_Challenge 1_. Retype the part of the aquarium silicone thread below, starting with "# silicone releasing" and going on through "a leak eventually.", with every word and mark unchanged.
_Challenge 2_. Write what comes next in the forum thread about algae under the silicone in an old aquarium, picking up after its last reply.

_Reading passage_.
# silicone releasing from aquarium - repair questions



## doctorb (Jul 28, 2008)

I asked this in a thread but here's the same question in it's own thread:
SO I'm not sure if this will do or if I should start a thread but here's my question along silicone lines:

I have a 75 gallon that's probably 15 years old. What's happening is that there's algae growing under the silicone in the corners. There's never algae in the tank between me using a sponge and the pleco, but it's in the corners, just beginning to separate the sealant from the glass. I'm afraid that it will cause a leak eventually.

Anyone ever experience this? I'm not sure what to do about it. I could cut a line because it hasn't made the corner yet and then add more silicone, but silicone won't stick to itself so I'm not sure if that'll help. I don't really trust myself to rebuild the whole tank, but I'm not sure I want to spend whatever a 75 gallon costs.

Suggestions?

The replies were:


Peppee said:


> That's something to start a new thread about. Are you sure it's not mold?





Deku said:


> i agree and i also agree that its mostlikely mold





onefish2fish said:


> well if you do decide to re-silicone the tank they make a black aquarium safe silicone, i just dont know if i would re-silicone a tank because of chances of leaks or worse, collapse.

_Raw data_.
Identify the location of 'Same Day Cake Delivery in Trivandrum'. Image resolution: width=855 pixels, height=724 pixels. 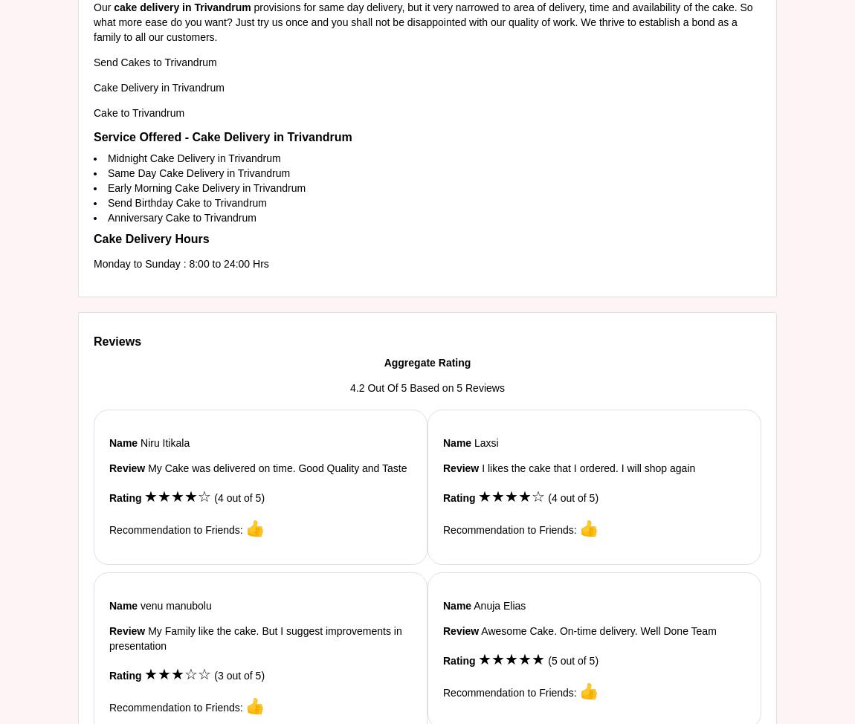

_Expected answer 1_.
# silicone releasing from aquarium - repair questions



## doctorb (Jul 28, 2008)

I asked this in a thread but here's the same question in it's own thread:
SO I'm not sure if this will do or if I should start a thread but here's my question along silicone lines:

I have a 75 gallon that's probably 15 years old. What's happening is that there's algae growing under the silicone in the corners. There's never algae in the tank between me using a sponge and the pleco, but it's in the corners, just beginning to separate the sealant from the glass. I'm afraid that it will cause a leak eventually.

_Expected answer 2_.
The silicone (or whatever the factory sealant is) is lifting from the glass and there's green spots under it. Is mold worse than algae? And does knowing the difference affect what I should do? I know a glass guy and he suggested trimming as little as possible and adding silicone over the entire old bead, so the new stuff touches the glass on both sides of it.

That sounds reasonable, but I'm just not sure.


----------



## wake49 (Jul 2, 2008)

The only problem with that is that silicone does not stick to cured silicone. If mold is growing under your old silicone seal, it could continue to grow in that place unless you completely encapsulate it...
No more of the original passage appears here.